Start of windbg

Overview

Windbg is a powerful debugging tool based on the Windows platform. It can debug in kernel and user modes.

Windbg provides source code-level applications based on the Windows Kernel, kernel mode drivers, system services, and user mode.ProgramAnd driver debugging.

The source code-level debugging of windbg uses Microsoft Visual
Studio symbol format. It can access any symbol or variable in the PDB symbol file and the external function name in the coff symbol file module.

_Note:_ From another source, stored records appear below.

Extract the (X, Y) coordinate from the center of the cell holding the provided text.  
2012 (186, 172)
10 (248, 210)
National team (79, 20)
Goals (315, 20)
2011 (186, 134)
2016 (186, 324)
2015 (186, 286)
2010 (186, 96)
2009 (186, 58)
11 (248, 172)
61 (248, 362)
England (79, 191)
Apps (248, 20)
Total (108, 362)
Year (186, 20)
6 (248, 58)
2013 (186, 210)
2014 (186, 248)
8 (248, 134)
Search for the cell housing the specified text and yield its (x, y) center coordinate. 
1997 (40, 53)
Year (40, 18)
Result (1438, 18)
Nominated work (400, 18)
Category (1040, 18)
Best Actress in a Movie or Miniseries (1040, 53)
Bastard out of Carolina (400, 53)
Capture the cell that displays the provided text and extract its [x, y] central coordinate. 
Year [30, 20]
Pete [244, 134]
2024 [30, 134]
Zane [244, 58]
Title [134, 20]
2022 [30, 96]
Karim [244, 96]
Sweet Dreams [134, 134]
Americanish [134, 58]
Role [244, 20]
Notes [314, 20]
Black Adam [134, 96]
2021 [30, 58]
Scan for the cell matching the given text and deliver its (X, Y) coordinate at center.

Windbg allows you to view source code, set breakpoints, view variable values (including c ++ target files), stack traces, and memory. Its command window can accept many commands.

For kernel-mode debugging, windbg requires two machines (host machine and target machine). This debugging mode only supports the NT-based Windows operating system.

Windbg also supports variable remote debugging on the target machine in user mode and kernel mode.

Install

Windbg is debugging
For a part of tools for Windows, visit the following link to obtain the installation file:

Http://msdn.microsoft.com/en-us/windows/hardware/gg463009.aspx

Configuration

Windbg itself does not automatically recognize the symbol file. We need to manually configure the location of the symbol file.

Symbol file path... Ctrl + S

Source file path... Ctrl + P

Image File Path... Ctrl + I

We can.

C: \ winnt \ symbols; SRV * c: \ winnt \ symbols * http://msdl.microsoft.com/download/symbols

Here, c: \ winnt \ symbols is the location where your symbol file is installed, so windbg will first find the symbol file from here, if not, it will go to http://msdl.microsoft.com/download/symbolssymbol file library to find and download.

Source file path and Image
File path is the path of the source and executable files.